- **SHORT PROBLEM 1**
Output the passage of the Ontop text starting at "The system described" and ending at "in the past.", reproduced word for word.
- **SHORT PROBLEM 2**
In the records, take the lines starting at the one containing "Given: Click the port search text field" and ending at the one containing "point(407,532)", and swap "Opacity" for "Transparency". Return only those lines, with nothing else changed.

- **EXCERPT**

:::::

Ontop: Answering SPARQL Queries over Relational Databases

Tracking #: 1004-2215

Diego Calvanese
Benjamin Cogrel
Sarah Komla-Ebri
Roman Kontchakov
Davide Lanti
Martin Rezk
Mariano Rodriguez-Muro
Guohui Xiao

Responsible editor: 
Oscar Corcho

Submission type: 
Tool/System Report
In this paper we present Ontop, an open-source Ontology Based Data Access (OBDA) system that allows for querying relational data sources through a conceptual representation of the domain of interest, provided in terms of an ontology, to which the data sources are mapped. Key features of Ontop are its solid theoretical foundations, a virtual approach to OBDA that avoids materializing triples and that is implemented through query rewriting techniques, extensive optimizations exploiting all elements of the OBDA architecture, its compliance to all relevant W3C recommendations (including SPARQL queries, R2RML mappings, and OWL 2 QL and RDFS ontologies), and its support for all major relational databases.
Full PDF Version: 

Major Revision

Solicited Reviews:
Click to Expand/Collapse
Review #1
By Jean Paul Calbimonte submitted on 21/Apr/2015
Review Comment:

This paper is a summary of the features of the Ontop system for querying relational databases using SPARQL queries.
The system described is based on well-known and well-studied query rewriting techniques, relying on mappings that bridge the relational and ontological models. Ontop is not a new system, it has been already presented in other papers, as well noted in section 6. Different pieces and previous versions have been described in several papers in different conferences in the past.
All main features described here (e.g. SPARQL query answering, Owl2QL support), or the Protégé plugin, have been described in those previous works. Therefore this paper is mostly a summary of these previous efforts, but I see no major new contribution or novelty, apart from the reworked examples and the migration to Github, and other minor details.
The Ontop framework is certainly one of the leading tools in OBDA, and I would have expected in a new submission of Ontop (even as a software paper) to include new features such as the ones discussed on the future work section: e.g. no-sql systems, or even support for very common operators such as aggregates, which are essential in many applications. Something that is also not evident in this paper is how important OBDA is in the Semantic Web world, which seems to be dominated by Linked Data and ‘normal’ RDF and SPARQL endpoints. Is OBDA still somehow marginal in terms of adoption with respect to classical bulk translation of *Anything* to RDF? This is perhaps a too broad question but nowadays RDBMs are no longer the only widely adopted storage options. In some cases RDBMs are seen (sometimes unjustifiably) as legacy systems. This is why it might be important also to indicate when OBDA might be the right way to go. This will also give the readers an idea of the importance and impact of Ontop, even beyond the OBDA world.

:::::

- **DATA TO USE**

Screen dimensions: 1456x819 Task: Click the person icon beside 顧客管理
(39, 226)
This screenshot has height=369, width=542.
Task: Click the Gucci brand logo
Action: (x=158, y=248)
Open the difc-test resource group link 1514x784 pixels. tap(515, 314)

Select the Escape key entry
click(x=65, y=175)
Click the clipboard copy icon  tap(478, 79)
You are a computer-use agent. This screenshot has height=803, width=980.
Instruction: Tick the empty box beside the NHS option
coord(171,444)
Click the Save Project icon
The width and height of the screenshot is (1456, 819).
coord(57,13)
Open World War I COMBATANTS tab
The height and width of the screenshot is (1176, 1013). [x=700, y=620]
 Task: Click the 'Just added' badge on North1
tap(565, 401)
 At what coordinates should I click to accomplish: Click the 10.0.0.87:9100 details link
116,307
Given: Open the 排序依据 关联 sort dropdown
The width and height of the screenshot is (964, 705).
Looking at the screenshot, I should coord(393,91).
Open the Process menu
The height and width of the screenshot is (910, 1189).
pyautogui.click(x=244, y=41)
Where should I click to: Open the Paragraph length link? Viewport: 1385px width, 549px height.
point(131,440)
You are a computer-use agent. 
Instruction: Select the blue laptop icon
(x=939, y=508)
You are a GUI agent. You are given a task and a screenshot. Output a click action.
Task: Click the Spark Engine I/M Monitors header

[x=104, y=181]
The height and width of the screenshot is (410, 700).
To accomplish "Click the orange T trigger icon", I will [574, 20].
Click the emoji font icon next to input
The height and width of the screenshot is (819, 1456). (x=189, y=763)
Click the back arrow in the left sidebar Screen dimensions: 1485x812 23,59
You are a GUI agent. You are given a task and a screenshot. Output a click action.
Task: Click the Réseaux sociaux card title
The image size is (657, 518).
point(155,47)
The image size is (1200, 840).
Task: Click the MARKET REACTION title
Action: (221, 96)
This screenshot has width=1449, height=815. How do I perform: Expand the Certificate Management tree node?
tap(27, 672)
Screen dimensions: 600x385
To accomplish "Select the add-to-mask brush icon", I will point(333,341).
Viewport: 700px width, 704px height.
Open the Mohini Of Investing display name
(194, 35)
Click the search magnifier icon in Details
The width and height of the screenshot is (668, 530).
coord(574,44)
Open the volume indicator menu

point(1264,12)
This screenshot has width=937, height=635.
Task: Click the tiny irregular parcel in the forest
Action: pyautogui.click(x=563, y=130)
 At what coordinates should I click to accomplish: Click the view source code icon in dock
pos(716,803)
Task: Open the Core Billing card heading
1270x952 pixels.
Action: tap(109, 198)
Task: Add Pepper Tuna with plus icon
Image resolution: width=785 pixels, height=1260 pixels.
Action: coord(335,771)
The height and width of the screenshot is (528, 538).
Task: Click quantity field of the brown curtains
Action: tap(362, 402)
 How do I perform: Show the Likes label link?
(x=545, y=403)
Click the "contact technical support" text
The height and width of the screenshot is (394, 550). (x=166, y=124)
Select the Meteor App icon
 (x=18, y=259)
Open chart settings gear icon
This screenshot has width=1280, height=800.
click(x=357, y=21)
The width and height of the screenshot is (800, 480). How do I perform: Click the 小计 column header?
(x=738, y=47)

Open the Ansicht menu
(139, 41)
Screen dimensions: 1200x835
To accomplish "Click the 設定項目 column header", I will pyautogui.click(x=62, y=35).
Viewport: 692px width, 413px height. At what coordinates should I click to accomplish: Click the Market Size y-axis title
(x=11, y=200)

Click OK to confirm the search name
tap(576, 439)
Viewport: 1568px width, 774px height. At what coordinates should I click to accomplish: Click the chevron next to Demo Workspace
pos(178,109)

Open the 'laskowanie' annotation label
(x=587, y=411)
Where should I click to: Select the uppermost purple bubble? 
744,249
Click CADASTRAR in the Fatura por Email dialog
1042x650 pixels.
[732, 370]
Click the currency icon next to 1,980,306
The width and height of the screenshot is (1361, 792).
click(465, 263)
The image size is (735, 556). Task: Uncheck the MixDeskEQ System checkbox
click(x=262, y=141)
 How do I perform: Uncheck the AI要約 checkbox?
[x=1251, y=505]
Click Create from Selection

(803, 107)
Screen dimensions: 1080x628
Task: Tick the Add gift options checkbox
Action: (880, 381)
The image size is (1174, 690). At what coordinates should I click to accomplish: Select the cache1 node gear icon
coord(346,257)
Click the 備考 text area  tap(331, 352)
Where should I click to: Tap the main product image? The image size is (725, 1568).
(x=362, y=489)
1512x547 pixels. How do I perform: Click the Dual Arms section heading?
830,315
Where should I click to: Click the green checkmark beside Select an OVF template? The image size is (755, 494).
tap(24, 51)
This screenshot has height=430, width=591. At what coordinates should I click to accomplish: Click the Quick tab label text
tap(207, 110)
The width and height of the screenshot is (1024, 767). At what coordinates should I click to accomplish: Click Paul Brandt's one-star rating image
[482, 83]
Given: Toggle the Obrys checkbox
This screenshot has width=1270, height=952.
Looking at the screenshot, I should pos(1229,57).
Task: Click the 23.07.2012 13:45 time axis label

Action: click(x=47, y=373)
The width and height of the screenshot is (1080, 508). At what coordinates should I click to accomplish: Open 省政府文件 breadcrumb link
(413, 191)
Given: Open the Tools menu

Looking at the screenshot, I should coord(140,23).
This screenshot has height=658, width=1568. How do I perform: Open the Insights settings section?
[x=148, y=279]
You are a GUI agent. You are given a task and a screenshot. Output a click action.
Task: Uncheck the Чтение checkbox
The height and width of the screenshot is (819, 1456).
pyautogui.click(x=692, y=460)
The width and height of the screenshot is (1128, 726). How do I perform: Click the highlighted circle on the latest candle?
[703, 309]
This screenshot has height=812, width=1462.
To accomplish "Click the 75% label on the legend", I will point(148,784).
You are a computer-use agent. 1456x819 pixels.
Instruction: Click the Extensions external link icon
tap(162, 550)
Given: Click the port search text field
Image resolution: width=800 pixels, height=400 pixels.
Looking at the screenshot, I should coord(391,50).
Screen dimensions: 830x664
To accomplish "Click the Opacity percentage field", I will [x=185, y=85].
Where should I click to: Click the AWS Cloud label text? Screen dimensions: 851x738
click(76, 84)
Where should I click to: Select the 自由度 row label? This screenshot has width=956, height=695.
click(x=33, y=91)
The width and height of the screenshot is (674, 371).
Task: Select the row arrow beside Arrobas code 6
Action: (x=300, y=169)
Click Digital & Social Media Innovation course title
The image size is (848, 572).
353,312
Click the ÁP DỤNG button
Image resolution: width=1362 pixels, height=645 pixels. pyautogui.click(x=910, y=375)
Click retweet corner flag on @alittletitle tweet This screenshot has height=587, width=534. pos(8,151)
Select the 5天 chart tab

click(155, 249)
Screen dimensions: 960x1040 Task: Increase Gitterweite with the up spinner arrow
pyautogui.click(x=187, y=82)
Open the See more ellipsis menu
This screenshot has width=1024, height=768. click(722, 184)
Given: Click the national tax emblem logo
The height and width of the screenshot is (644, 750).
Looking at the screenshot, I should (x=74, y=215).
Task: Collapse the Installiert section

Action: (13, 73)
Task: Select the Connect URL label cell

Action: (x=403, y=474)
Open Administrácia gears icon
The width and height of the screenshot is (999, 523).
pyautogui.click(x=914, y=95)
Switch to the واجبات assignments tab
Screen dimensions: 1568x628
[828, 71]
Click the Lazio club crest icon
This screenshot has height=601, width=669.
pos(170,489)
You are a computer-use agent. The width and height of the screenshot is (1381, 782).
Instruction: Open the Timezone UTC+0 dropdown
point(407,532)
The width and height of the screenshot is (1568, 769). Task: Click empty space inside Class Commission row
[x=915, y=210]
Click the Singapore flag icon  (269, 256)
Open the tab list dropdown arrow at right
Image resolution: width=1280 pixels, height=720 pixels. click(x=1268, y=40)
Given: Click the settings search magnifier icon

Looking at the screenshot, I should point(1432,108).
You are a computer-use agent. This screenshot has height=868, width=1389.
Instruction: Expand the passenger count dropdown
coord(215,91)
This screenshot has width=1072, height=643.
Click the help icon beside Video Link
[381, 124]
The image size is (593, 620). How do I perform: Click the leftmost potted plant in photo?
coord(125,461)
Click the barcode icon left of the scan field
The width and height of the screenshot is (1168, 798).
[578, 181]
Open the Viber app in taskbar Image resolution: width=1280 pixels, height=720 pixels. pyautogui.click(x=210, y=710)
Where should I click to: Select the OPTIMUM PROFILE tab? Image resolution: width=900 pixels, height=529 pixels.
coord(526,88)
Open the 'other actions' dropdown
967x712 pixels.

:::::

- **COMPLETE OUTPUT 1**
The system described is based on well-known and well-studied query rewriting techniques, relying on mappings that bridge the relational and ontological models. Ontop is not a new system, it has been already presented in other papers, as well noted in section 6. Different pieces and previous versions have been described in several papers in different conferences in the past.

- **COMPLETE OUTPUT 2**
Given: Click the port search text field
Image resolution: width=800 pixels, height=400 pixels.
Looking at the screenshot, I should coord(391,50).
Screen dimensions: 830x664
To accomplish "Click the Transparency percentage field", I will [x=185, y=85].
Where should I click to: Click the AWS Cloud label text? Screen dimensions: 851x738
click(76, 84)
Where should I click to: Select the 自由度 row label? This screenshot has width=956, height=695.
click(x=33, y=91)
The width and height of the screenshot is (674, 371).
Task: Select the row arrow beside Arrobas code 6
Action: (x=300, y=169)
Click Digital & Social Media Innovation course title
The image size is (848, 572).
353,312
Click the ÁP DỤNG button
Image resolution: width=1362 pixels, height=645 pixels. pyautogui.click(x=910, y=375)
Click retweet corner flag on @alittletitle tweet This screenshot has height=587, width=534. pos(8,151)
Select the 5天 chart tab

click(155, 249)
Screen dimensions: 960x1040 Task: Increase Gitterweite with the up spinner arrow
pyautogui.click(x=187, y=82)
Open the See more ellipsis menu
This screenshot has width=1024, height=768. click(722, 184)
Given: Click the national tax emblem logo
The height and width of the screenshot is (644, 750).
Looking at the screenshot, I should (x=74, y=215).
Task: Collapse the Installiert section

Action: (13, 73)
Task: Select the Connect URL label cell

Action: (x=403, y=474)
Open Administrácia gears icon
The width and height of the screenshot is (999, 523).
pyautogui.click(x=914, y=95)
Switch to the واجبات assignments tab
Screen dimensions: 1568x628
[828, 71]
Click the Lazio club crest icon
This screenshot has height=601, width=669.
pos(170,489)
You are a computer-use agent. The width and height of the screenshot is (1381, 782).
Instruction: Open the Timezone UTC+0 dropdown
point(407,532)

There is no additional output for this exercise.